* Provided records:

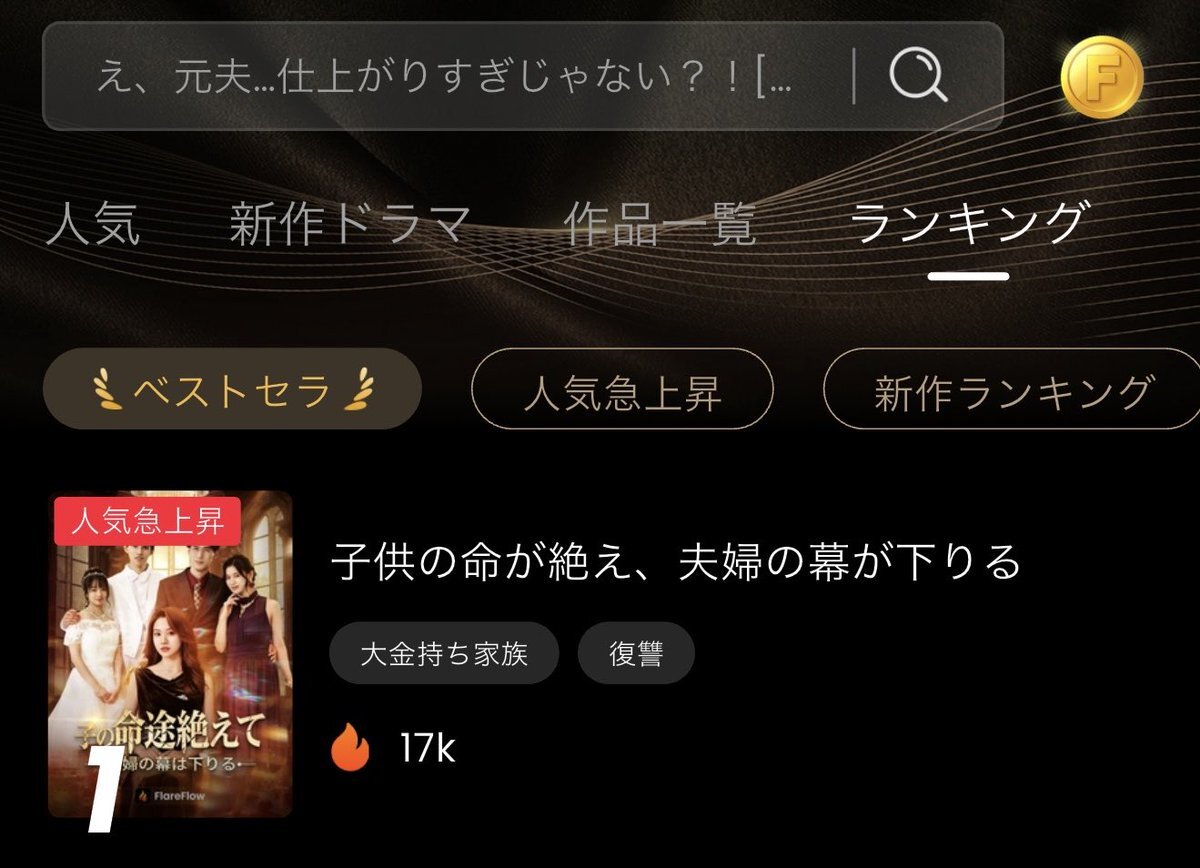This screenshot has width=1200, height=868.
Task: Click the flame popularity icon
Action: tap(351, 749)
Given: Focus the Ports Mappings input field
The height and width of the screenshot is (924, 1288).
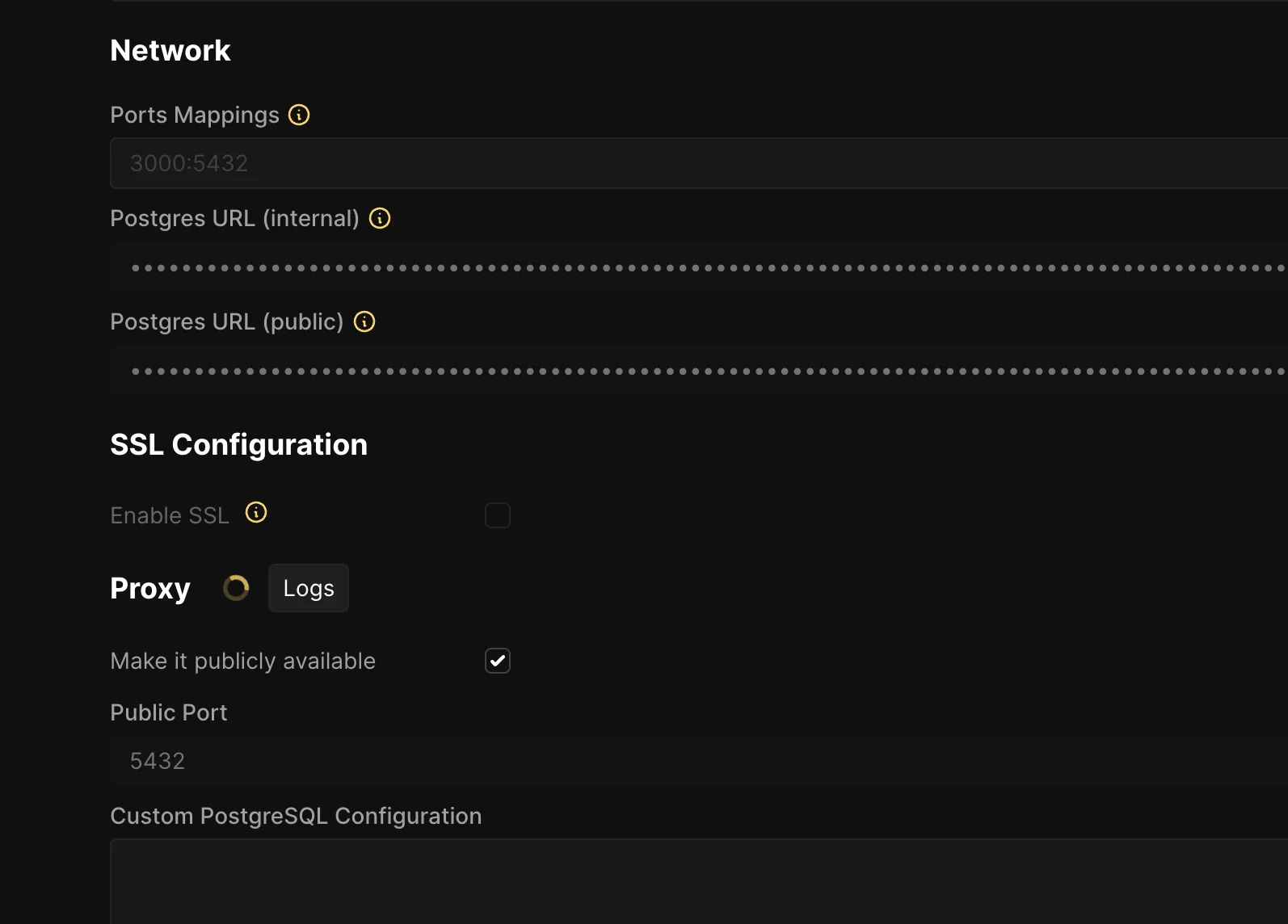Looking at the screenshot, I should point(695,163).
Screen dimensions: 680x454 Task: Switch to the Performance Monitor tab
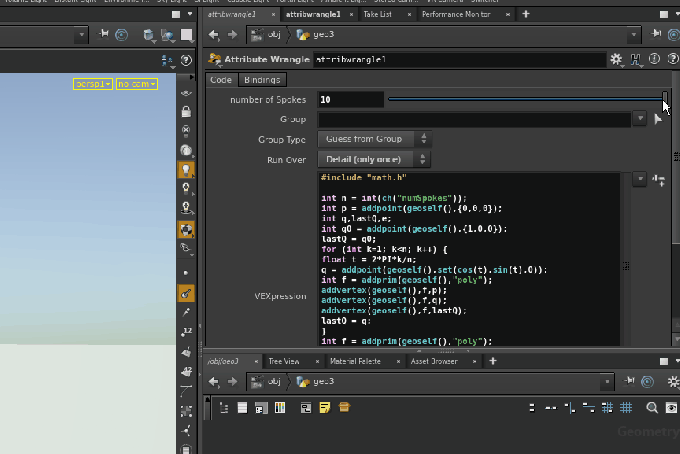(456, 15)
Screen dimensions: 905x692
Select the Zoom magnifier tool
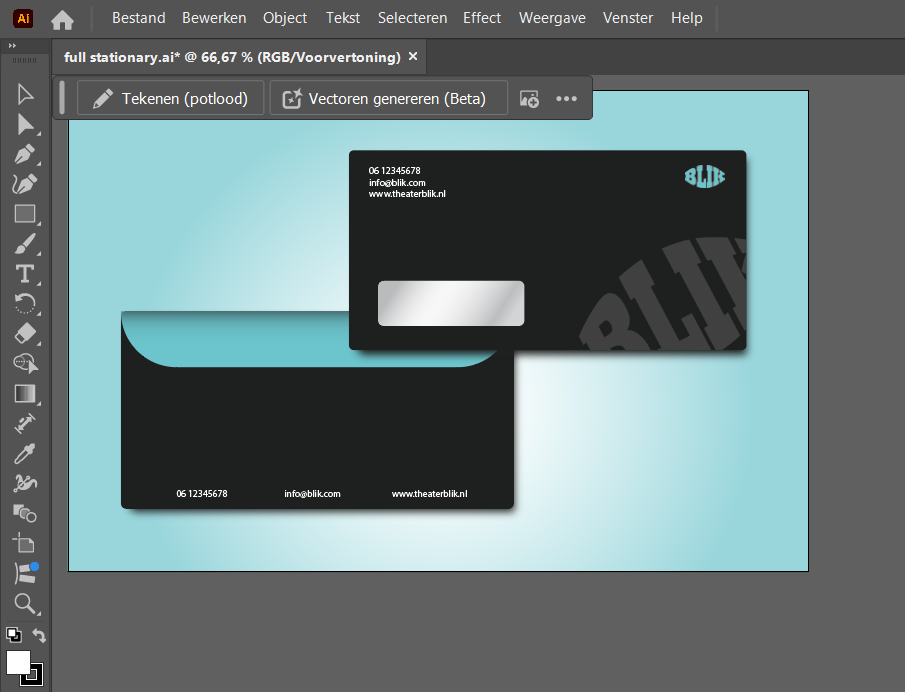[25, 603]
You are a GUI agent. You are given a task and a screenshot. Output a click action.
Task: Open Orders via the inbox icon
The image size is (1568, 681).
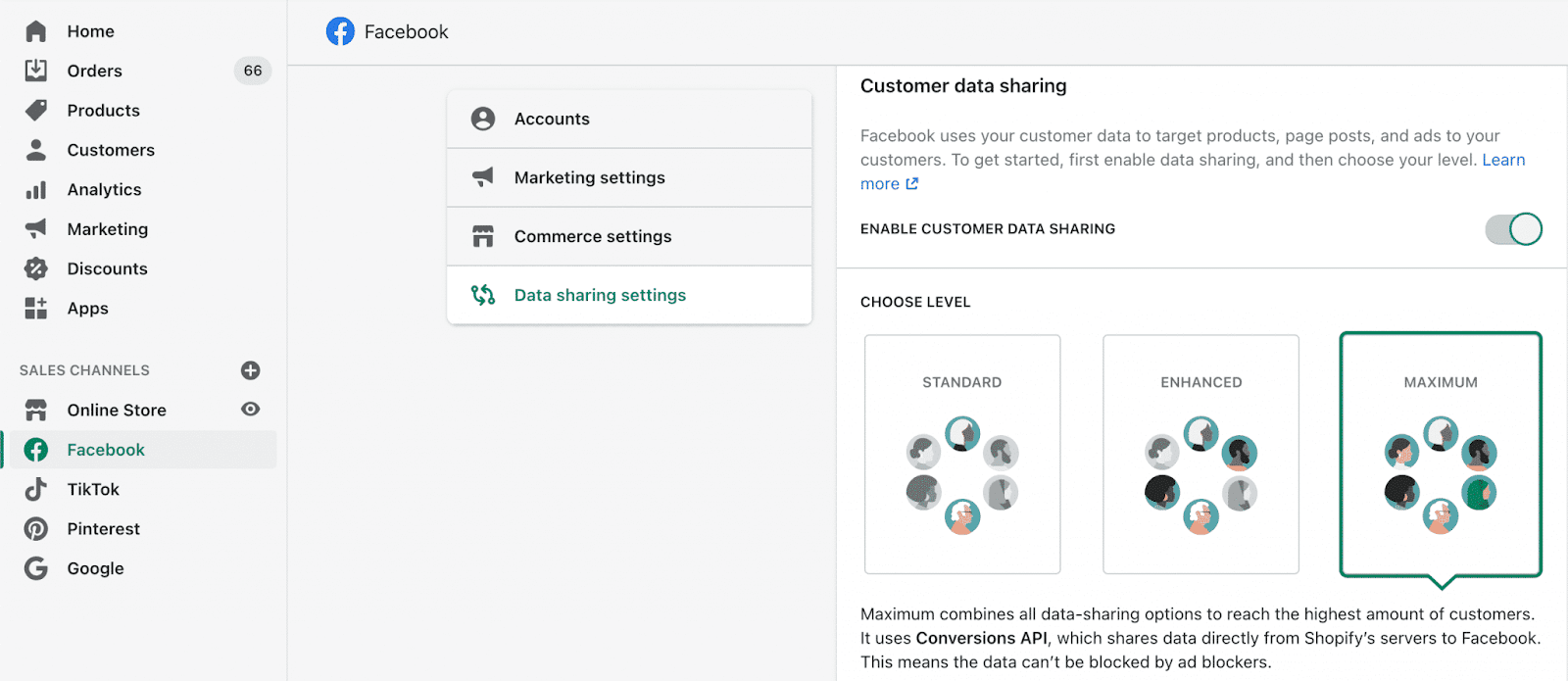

* Activity:
Write out exactly the lines from the line containing "Given: Focus the Ports Mappings input field" through the last line of the listing above, please, and leave out any pictures.

* Expected answer:
Given: Focus the Ports Mappings input field
The height and width of the screenshot is (924, 1288).
Looking at the screenshot, I should point(695,163).
Screen dimensions: 680x454 Task: Switch to the Performance Monitor tab
(456, 15)
Screen dimensions: 905x692
Select the Zoom magnifier tool
[25, 603]
You are a GUI agent. You are given a task and a screenshot. Output a click action.
Task: Open Orders via the inbox icon
The image size is (1568, 681).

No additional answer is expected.